Justin Bieber à Coachella : droits d'auteur contre décision artistique

21 April 2026 Publié | Traduit de l'espagnol

Une rumeur a circulé après l'apparition de Justin Bieber à Coachella : il n'aurait pas chanté ses anciens succès parce qu'il aurait vendu son catalogue musical. C'est faux. La vente des droits de publication ou des masters n'empêche pas un artiste d'interpréter ces chansons en direct. C'était un choix artistique personnel. Clarifier cela aide à comprendre comment fonctionne l'industrie et évite la désinformation.

Une scène de Coachella avec Justin Bieber au centre, l'air pensif devant un microphone, tandis que des ombres de notes de musique et de contrats s'estompent autour de lui.

La distinction technique : droits d'exploitation vs droits d'exécution publique 🧐

D'un point de vue technique, il est essentiel de différencier les types de droits. En vendant un catalogue, un artiste cède les droits d'exploitation (enregistrements, reproduction) à une entité. Cependant, les droits d'exécution publique pour jouer en direct sont généralement gérés séparément, par des sociétés d'auteurs. L'artiste ou son représentant paie une licence au lieu, qui couvre le répertoire. Par conséquent, la décision concernant la setlist reste artistique.

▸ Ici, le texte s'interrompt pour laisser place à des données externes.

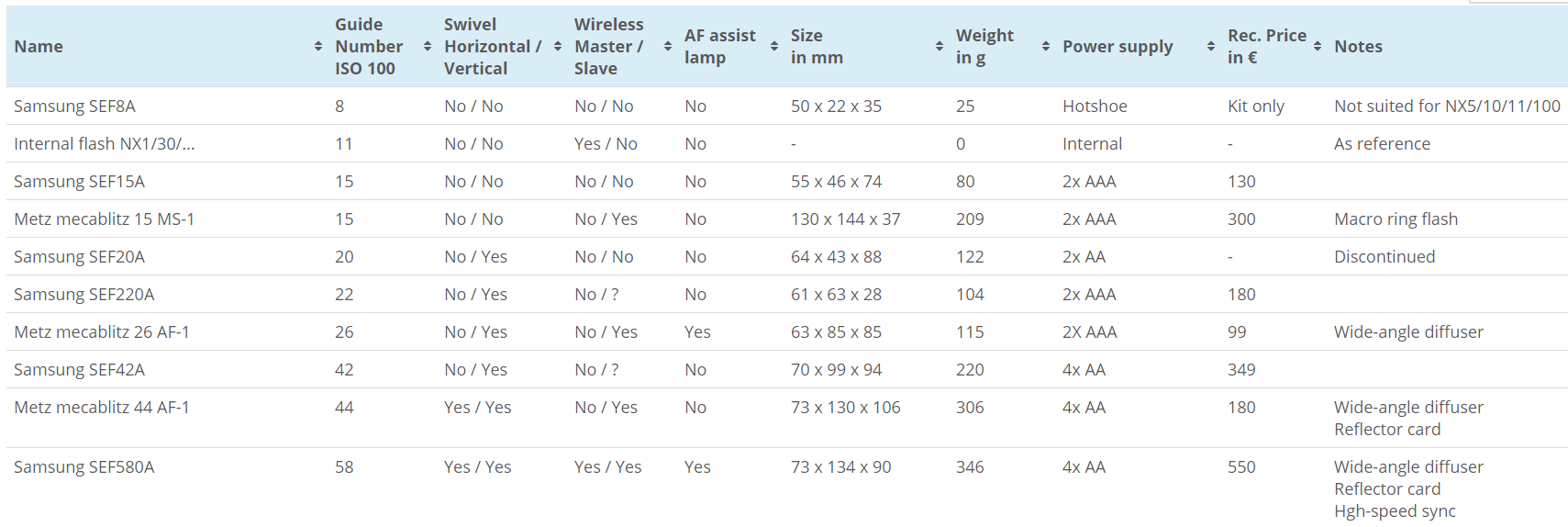
Task: Sort by Rec. Price using arrows icon
Action: pos(1317,47)
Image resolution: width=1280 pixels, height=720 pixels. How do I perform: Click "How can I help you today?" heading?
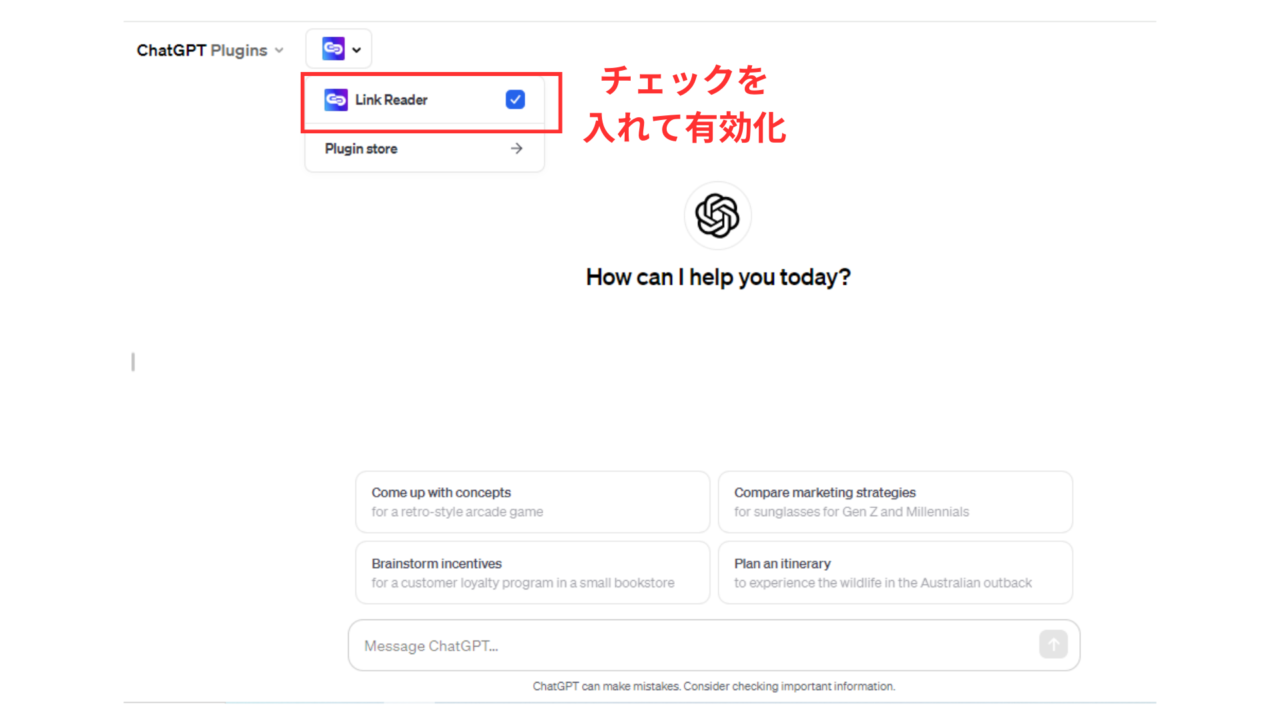tap(718, 277)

Et si tu vends ta voiture, tu ne peux plus en parler ? 🤔

En suivant la logique de la rumeur, si tu vends ta première voiture, tu serais interdit de la mentionner dans une conversation. Ou si tu vends les droits de ta thèse universitaire, tu ne pourrais pas la citer dans ton CV. L'idée que perdre le contrôle commercial sur une œuvre t'empêcherait même de la nommer est, pour le moins, curieuse. Peut-être que certains pensent que les droits d'auteur sont comme un sortilège qui se brise en signant le chèque.